On assure qu'à cette époque le nombre des travailleurs en paille atteignit le chiffre de 80,000, et que les salaires varièrent, selon la capacité et la dextérité des individus, de trois jusqu'à dix pauls par jour, c'està-dire de 1 fr. 68 à 5 fr. 60, chiffre qui, en Toscane, et rapproché du prix des subsistances à cette époque, constituait un revenu surpassant de beaucoup le nécessaire et suffisant même au luxe et à l'épargne.

La surabondance de richesse qu'une telle industrie versa dans le pays est aujourd'hui encore attestée par l'existence d'un grand nombre de riches et belles bourgades qui, vers cette époque, surgirent comme par enchantement au milieu de campagnes jusque-là désertes; tandis que la population de beaucoup d'autres doublait rapidement et que, durant le cours d'une seule génération, des familles de paysans, jusque-là misérables, s'élevaient tout à coup à l'état de bourgeois citadins, bien logés dans une coquette maison, fruit de leur travail et de leur économie.

Jusque-là, pourtant, l'industrie florentine s'était bornée presque exclusivement, du moins quant à ce qui concernait le commerce extérieur, à la production d'un seul article: c'était le chapeau dit fioretto dans le pays, c'est-à-dire le traditionnel chapeau de paille d'Italie, à forme ronde assez élevée, et à larges ailes flottantes et souples, que les paysannes et surtout les fleuristes de Florence portent encore, et qui, adopté un moment par la mode parisienne, s'était ensuite répandu dans les provinces et les campagnes de toute l'Europe. Pendant longtemps encore il fut employé par les modistes de Paris et des autres grandes

villes qui l'adaptèrent à tous les caprices changeants des femmes élégantes. Alors, coupé, recoupé, ployé, transformé, il n'était plus reconnaissable que par la finesse de son tissu et les qualités inimitables de couleur et de régularité qu'il devait à la nature spéciale de la matière première. On vit à cette époque des chapeaux de luxe ou plutôt de caprice, atteindre aux sommes énormes de 200, 300, jusqu'à 500 fr. pièce. On peut dire qu'un exemplaire parfait pour la finesse, la nuance, la beauté sans défaut du tissu était sans prix.

┄┄┄┄┄┄

* **Problèmes et exercices**:
a) Relevez toutes les sommes exprimées en francs dans l'extrait sur l'industrie florentine de la paille.
b) Poursuivez l'extrait sur les chapeaux de paille florentins après sa dernière phrase.
Les lignes qui suivent n'interviennent en rien dans ce travail.

┄┄┄┄┄┄

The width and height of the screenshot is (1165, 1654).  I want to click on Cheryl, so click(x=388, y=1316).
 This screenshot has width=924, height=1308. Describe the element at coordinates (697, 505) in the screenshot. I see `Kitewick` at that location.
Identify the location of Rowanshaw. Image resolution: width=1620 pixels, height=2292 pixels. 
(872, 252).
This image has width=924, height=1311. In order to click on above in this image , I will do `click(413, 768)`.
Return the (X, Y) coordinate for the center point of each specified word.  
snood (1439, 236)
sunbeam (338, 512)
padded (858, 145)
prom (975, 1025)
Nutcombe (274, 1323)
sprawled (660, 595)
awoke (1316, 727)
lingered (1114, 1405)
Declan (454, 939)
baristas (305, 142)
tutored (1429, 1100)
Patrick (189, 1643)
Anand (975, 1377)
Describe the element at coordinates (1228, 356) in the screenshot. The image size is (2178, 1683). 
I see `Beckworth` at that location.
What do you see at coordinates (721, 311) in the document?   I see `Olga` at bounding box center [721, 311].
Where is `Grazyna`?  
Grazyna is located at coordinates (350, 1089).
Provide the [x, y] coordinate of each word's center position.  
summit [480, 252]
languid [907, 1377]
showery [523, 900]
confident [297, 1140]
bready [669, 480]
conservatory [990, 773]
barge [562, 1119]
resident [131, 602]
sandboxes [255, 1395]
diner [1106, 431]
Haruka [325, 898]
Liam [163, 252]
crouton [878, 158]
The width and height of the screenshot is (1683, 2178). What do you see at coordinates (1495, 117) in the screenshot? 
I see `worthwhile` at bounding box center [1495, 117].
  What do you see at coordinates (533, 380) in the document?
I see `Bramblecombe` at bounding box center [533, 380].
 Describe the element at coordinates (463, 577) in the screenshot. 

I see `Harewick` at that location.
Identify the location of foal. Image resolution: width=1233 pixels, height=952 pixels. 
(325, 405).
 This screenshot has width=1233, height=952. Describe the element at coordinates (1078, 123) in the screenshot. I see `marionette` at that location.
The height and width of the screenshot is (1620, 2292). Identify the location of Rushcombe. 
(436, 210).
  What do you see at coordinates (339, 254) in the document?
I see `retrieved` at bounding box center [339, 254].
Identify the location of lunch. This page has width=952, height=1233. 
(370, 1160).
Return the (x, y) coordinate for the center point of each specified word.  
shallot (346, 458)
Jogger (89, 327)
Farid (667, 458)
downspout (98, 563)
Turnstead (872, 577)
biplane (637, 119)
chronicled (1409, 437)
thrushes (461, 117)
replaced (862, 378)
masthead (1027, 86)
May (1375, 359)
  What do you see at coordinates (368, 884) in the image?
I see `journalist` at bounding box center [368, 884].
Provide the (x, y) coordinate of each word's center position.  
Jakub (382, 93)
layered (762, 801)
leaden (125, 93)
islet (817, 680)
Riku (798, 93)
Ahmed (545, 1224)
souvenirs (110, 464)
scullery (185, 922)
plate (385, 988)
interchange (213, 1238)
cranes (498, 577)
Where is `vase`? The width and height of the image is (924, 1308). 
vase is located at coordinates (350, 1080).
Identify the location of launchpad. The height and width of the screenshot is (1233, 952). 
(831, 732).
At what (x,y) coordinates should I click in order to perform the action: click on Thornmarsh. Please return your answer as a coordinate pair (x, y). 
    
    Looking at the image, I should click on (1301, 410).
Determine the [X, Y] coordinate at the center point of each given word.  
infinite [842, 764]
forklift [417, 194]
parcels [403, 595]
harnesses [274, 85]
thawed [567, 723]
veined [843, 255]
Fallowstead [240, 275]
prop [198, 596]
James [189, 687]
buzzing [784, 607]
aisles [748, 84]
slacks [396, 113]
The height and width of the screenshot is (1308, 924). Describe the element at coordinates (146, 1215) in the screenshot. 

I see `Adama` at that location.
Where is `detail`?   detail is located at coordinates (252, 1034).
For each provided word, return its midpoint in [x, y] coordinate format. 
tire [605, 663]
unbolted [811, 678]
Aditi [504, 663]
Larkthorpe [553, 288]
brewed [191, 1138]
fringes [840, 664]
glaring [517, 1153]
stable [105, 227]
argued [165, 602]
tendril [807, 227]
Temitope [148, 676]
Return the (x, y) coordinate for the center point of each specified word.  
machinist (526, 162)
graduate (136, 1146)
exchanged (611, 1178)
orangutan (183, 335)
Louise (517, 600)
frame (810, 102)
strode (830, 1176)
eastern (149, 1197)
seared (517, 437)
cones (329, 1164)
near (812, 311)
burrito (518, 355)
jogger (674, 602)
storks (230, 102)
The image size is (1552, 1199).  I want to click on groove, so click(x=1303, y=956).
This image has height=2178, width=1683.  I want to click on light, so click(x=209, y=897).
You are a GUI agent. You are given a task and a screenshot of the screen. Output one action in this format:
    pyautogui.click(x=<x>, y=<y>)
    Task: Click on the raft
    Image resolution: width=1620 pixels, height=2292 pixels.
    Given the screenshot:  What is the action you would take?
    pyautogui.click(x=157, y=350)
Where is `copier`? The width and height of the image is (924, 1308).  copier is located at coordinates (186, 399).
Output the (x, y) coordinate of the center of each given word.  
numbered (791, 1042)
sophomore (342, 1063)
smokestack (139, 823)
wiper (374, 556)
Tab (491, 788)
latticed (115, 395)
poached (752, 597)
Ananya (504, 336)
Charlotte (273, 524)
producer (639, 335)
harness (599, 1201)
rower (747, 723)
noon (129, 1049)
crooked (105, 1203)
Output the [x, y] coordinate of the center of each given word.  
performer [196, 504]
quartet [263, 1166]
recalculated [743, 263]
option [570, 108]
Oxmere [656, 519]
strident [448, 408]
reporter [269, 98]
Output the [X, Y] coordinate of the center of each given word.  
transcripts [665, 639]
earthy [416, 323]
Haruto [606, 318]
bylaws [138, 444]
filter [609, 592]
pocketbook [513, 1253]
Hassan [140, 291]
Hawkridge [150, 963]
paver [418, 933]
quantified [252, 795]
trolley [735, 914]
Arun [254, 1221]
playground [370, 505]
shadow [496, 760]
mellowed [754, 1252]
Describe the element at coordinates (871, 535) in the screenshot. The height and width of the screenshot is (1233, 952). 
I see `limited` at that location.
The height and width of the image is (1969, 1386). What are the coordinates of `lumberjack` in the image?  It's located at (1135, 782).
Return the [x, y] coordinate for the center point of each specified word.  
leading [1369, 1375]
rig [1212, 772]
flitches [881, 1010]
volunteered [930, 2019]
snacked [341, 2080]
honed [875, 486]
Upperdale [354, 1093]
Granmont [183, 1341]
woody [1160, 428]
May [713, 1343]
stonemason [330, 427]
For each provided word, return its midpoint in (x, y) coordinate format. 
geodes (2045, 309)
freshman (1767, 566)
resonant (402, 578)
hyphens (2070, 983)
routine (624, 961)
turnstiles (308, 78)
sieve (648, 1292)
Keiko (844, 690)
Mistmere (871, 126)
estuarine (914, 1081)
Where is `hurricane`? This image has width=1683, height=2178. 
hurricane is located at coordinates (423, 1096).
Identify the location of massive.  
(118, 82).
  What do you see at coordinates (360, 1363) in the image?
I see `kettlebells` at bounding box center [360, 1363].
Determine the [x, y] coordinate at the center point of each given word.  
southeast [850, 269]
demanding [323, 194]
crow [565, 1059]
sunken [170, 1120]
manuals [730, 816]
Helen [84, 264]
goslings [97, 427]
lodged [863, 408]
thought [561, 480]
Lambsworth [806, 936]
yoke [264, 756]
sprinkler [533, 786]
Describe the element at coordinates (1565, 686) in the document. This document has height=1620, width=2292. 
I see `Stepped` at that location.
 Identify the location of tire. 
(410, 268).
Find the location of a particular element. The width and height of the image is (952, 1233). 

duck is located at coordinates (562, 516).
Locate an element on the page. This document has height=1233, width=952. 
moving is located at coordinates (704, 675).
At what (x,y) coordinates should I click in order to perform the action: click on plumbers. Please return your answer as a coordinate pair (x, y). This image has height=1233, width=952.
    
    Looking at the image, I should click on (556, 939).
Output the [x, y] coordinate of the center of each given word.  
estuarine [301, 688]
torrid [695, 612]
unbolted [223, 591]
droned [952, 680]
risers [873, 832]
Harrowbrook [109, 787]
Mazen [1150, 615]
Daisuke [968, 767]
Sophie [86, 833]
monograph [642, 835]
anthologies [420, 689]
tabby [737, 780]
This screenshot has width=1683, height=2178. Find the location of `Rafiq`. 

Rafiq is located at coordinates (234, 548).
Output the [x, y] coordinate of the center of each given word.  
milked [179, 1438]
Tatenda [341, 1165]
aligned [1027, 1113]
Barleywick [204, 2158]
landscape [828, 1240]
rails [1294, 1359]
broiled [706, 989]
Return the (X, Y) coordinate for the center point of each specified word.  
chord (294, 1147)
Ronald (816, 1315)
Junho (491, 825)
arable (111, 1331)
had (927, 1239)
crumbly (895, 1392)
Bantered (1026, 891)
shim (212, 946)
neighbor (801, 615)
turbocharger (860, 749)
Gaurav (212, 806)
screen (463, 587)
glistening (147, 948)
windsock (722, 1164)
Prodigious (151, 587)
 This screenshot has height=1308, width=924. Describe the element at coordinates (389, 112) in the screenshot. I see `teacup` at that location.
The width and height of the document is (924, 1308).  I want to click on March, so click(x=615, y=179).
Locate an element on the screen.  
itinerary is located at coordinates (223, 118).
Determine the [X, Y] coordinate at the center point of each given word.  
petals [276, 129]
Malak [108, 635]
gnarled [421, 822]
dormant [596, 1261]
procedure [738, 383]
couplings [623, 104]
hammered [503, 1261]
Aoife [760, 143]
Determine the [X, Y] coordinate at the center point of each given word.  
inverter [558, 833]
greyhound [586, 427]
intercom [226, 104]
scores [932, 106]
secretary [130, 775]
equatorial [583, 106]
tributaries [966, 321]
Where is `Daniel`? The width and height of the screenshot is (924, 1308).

┄┄┄┄┄┄

* **Liste des réponses**:
a) 1 fr. 68, 5 fr. 60, 200 fr., 300 fr., 500 fr.

b)
Mais à partir de 1826, moment où le chapeau fioretto atteignit l'apogée de sa faveur, les commandes ne firent plus que décroître, en même temps que les prix s'avilissaient. D'une part, la matière première était devenue surabondante, en raison d'une culture de plus en plus étendue, que l'espoir d'un gain considérable encourageait aux dépens de toutes les autres cultures locales. De l'autre, le nombre des ouvriers adonnés à la mettre en œuvre avait augmenté également, d'abord, grâce à l'appât offert aux populations par des salaires élevés, et bientôt par la seule multiplication normale de ces populations mêmes, au milieu desquelles les jeunes enfants, habitués dès le plus bas âge à ce genre de travail, devenaient, par suite, d'excellents ouvriers en paille; mais, incapables de tout autre labeur, ils se voyaient contraints de travailler à prix réduit et de subir les exigences des fabricants, devenus de plus en plus nombreux, qui devaient chercher à diminuer leurs prix de main-d'œuvre pour soutenir une concurrence de plus en plus active sur les marchés européens. La production devenant ainsi surabondante au moment même où la vogue, abandonnant les produits, diminuait la consommation, il y eut pour l'industrie fiorentine une double cause de décadence et d'avilissement qui la menaçait d'une ruine complète, prochaine et douloureuse pour tout le pays, si elle n'avait réussi à se transformer.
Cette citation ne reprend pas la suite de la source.